The general rule, of course, is that expert opinion testimony, even if uncontroverted, may be accepted or rejected, in whole or in part, by the trier of fact. Northrup v. Miles Homes, Inc. of Iowa, 204 N.W.2d 850, 857 (Iowa 1973); Olson v. Katz, 201 N.W.2d 478, 482 (Iowa 1972); Wells v. Wells, 168 N.W.2d 54, 59 (Iowa 1969); McCormick, Opinion Evidence in Iowa, 19 Drake L.Rev. 245, 271 (1970). But a study of our cases indicates greater deference is ordinarily accorded such testimony where the opinion necessarily rests on medical expertise. See Merchant v. SMB Stage Lines, supra; Wells v. Wells, supra, 168 N.W.2d at 59 ("* * * the courts in this jurisdiction hold opinions of medical experts in high regard * * *"); Bradshaw v. Iowa Methodist Hospital, supra.

In Catalfo v. Firestone Tire and Rubber Co., 213 N.W.2d 506, 510 (Iowa 1973) we referred to § 86.23, The Code, which requires a deputy industrial commissioner to make findings of fact and conclusions of law in proceedings before him. We reasoned the deference courts are required to give the deputy's fact findings in a direct appeal from a review-reopening decision *908 required a correlative duty on his part to state the evidence he relied on and specify in detail the reasons for his conclusions. We there held when a deputy disregards uncontroverted expert medical testimony he must say why he has done so.

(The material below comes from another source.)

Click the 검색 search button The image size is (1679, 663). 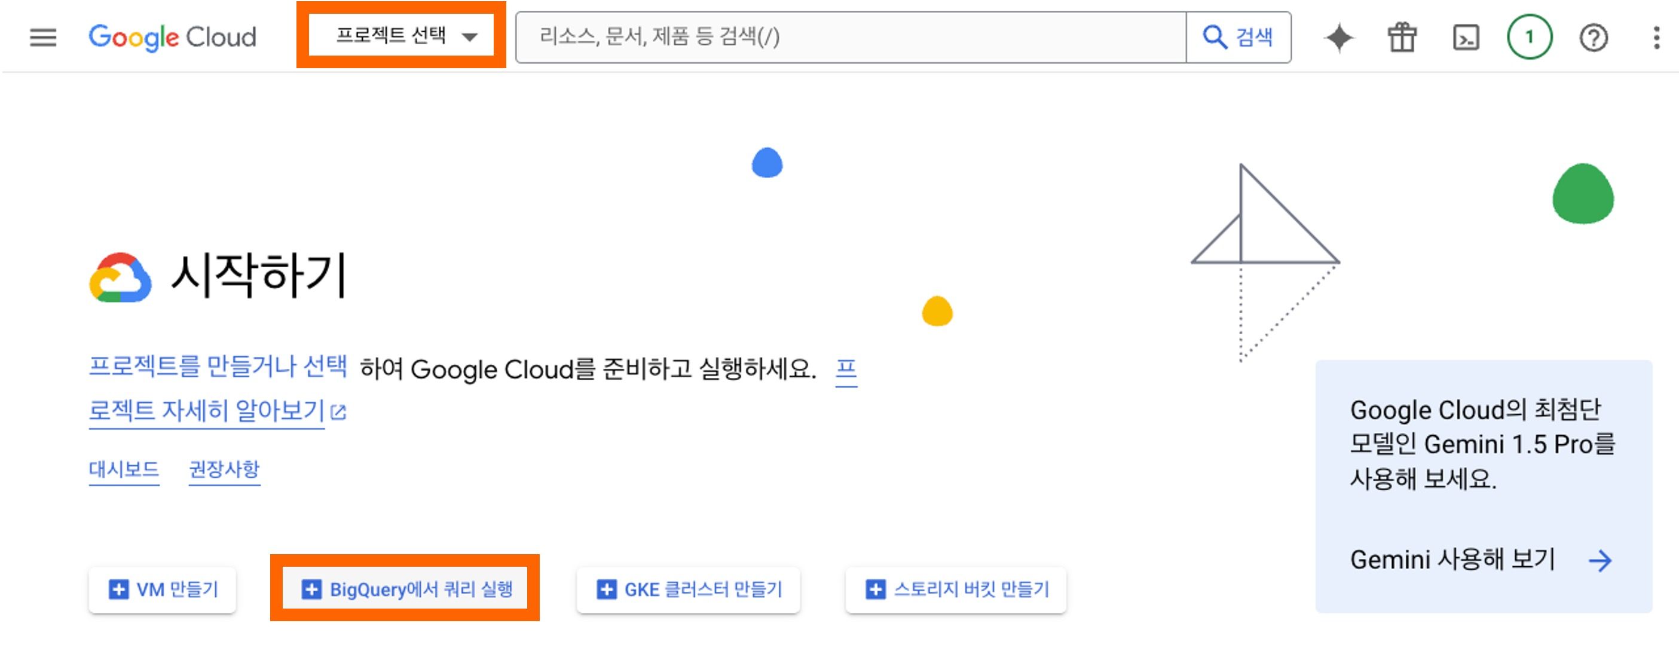coord(1238,37)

Section 86.25, The Code, imposes an identical duty upon the industrial commissioner to set forth his findings of fact and conclusions of law. It is obvious he is under a similar obligation to state his reasons for disregarding uncontroverted medical testimony. See Langford v. Kellar Excavating & Grading, Inc., 191 N.W.2d 667, 669 (Iowa 1971); Rutledge v. Industrial Commission, 9 Ariz.App. 316, 451 P.2d 894 (1969); Hill v. Culligan Soft Water Service Company, 386 P.2d 1018 (Okla.1963); Jones v. California Packing Corp., 121 Utah 612, 244 P.2d 640 (1952); 3 Larson's Workmen's Compensation Law § 79.52, p. 194.

We conclude the commissioner in the case before us either rejected Dr. Banitt's opinion testimony through application of an erroneous rule of evidence or rejected it for reasons unassigned.

The district court was right in refusing to hold, on expert testimony alone, that claimant as a matter of law proved his injury arose out of and in the course of his employment. But this case should have been remanded to the commissioner for reconsideration of Dr. Banitt's testimony in light of the proper evidentiary rule, see Langford v. Kellar Excavating & Grading, Inc., supra, 191 N.W.2d at 668, or for supplemental decision showing the evidence he relied on, standards applied, and reasoning used in rejecting that testimony. Catalfo v. Firestone Tire and Rubber Co., supra, 213 N.W.2d at 510. It should be added the latter decision was not available when this matter was before the district court.

Affirmed in part, reversed in part, and remanded to the industrial commissioner with instructions.